Updated (Oct.2, 2008): [updated] Software Freedom Day 2008 (Philippines)
I was waiting for Ma’am Magie to post the pics of our recently concluded SFD celebration but since she’s still probably recuperating from the event, let me, in her stead, report what happened last Saturday at the National Computer Center here in Quezon City.
Official registration was supposed to start 8:30 AM but when I passed by the venue around 7:30AM on my way to my office, students were already milling around the complex and a provincial bus was already parked beside the venue. Talk about being early! When I returned around 8:45AM, the place was already packed and Ma’am Magie was already going on circles 🙂
I was designated as the booth man by virtue of seniority 😀 (Truth be told, Ma’am Magie was busy organizing the whole event while Sir Engels was giving speeches). The Fedora booth consisted of a tarpaulin, flyers, two LiveUSB Station posters and my office laptop featuring Fedora 9. I originally planned to bring my Asus eee loaded with eeedora to the event but I was locked out of our office with no keys — stupid me. A friend later took pity on me and sent for his two laptops (both of which are Windows) and together we burned away those USB sticks.
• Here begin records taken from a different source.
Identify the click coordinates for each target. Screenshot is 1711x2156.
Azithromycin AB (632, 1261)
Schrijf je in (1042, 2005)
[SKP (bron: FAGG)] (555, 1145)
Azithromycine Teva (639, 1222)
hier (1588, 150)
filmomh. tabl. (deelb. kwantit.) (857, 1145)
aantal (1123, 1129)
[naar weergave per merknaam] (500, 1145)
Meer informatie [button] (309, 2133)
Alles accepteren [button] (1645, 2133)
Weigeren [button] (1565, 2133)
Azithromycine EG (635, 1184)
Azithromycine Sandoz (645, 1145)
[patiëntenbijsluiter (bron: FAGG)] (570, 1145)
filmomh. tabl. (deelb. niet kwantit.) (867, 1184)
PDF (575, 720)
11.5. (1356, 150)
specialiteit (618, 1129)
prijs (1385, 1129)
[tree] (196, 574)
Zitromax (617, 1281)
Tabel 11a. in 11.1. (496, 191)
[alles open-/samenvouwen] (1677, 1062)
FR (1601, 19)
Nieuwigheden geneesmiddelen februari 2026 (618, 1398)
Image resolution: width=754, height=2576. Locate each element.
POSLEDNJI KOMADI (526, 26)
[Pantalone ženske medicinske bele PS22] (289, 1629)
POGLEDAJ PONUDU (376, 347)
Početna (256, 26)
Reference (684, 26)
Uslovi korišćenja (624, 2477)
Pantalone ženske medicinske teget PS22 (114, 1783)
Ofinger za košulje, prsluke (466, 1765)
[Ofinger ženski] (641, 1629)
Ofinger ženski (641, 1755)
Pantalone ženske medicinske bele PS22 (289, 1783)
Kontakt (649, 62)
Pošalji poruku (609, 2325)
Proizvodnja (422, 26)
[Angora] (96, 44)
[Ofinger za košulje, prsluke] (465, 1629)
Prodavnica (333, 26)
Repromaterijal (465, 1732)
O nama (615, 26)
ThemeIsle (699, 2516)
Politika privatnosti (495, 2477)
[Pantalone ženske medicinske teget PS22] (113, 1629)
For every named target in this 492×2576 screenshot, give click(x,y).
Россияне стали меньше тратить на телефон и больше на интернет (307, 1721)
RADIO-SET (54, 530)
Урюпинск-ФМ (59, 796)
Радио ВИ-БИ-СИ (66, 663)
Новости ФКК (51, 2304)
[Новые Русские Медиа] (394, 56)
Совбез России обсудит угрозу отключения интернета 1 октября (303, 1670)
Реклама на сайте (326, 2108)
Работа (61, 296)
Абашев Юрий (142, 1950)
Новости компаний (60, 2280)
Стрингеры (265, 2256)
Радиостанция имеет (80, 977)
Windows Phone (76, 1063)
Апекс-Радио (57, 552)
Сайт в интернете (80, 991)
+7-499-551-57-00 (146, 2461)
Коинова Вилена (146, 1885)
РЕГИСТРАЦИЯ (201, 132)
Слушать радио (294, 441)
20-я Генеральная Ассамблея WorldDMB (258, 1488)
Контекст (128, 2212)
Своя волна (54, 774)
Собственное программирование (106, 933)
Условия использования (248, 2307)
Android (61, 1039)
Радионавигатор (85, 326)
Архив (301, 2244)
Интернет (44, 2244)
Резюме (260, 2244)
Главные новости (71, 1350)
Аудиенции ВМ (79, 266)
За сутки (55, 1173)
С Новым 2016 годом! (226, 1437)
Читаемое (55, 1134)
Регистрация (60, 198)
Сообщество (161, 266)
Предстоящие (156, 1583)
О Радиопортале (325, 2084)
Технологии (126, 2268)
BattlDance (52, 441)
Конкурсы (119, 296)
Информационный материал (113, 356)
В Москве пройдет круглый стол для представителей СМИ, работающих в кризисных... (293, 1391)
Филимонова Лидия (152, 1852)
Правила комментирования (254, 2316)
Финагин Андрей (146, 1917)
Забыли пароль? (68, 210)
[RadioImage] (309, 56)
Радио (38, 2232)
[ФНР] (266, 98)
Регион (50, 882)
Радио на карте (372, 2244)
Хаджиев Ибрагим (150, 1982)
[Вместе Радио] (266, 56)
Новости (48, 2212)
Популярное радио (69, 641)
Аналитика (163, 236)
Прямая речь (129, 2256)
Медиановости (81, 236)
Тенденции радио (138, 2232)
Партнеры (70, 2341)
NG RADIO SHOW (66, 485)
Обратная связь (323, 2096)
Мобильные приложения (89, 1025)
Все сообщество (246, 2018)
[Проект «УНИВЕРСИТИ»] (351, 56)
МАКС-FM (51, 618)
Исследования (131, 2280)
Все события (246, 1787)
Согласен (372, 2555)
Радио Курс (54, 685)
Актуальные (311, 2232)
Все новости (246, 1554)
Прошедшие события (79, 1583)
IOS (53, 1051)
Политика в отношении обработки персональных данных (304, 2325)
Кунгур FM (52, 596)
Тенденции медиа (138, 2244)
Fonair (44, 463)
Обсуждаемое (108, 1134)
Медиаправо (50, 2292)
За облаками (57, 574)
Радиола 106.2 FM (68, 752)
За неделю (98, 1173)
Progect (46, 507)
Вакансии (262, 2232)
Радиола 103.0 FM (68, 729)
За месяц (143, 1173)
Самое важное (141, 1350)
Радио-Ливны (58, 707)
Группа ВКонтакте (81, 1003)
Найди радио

Apart from burning LiveUSBs, I gave away flyers, cajoled SFD-goers to try Fedora 9 using my laptop, gave impromptu talks about the merit of Fedora and its difference with other Linux distributions (most of the time – Ubuntu), met students, teachers and other professionals and had a blast the whole time. Talking particularly with the kids made me feel like a rock star 🙂
The major drawer of our booth was certainly the LiveUSB creation. It would have been FreeMedia but early on, we have decided to do away with the distribution of DVDs and LiveCDs because that would entail spending money we don’t really have much of. What meager funds we have scrapped together were funneled into the whole event. I think our FreeMedia program could expect a lot more requests coming from the Philippines – I just gave away its URL.
Either way, we had registered around 50 individuals who wanted to hear more about the Fedora Project and possibly contribute themselves. These included teachers who want their students contribute as ambassadors and/or developers, students who wanted to make a case study in the use of Fedora and professionals who are interested in holding seminars/trainings in deploying Fedora in their line of work.
I’m now helping these guys get onboard the project. This is just my first event – it goes without saying that future events would be better.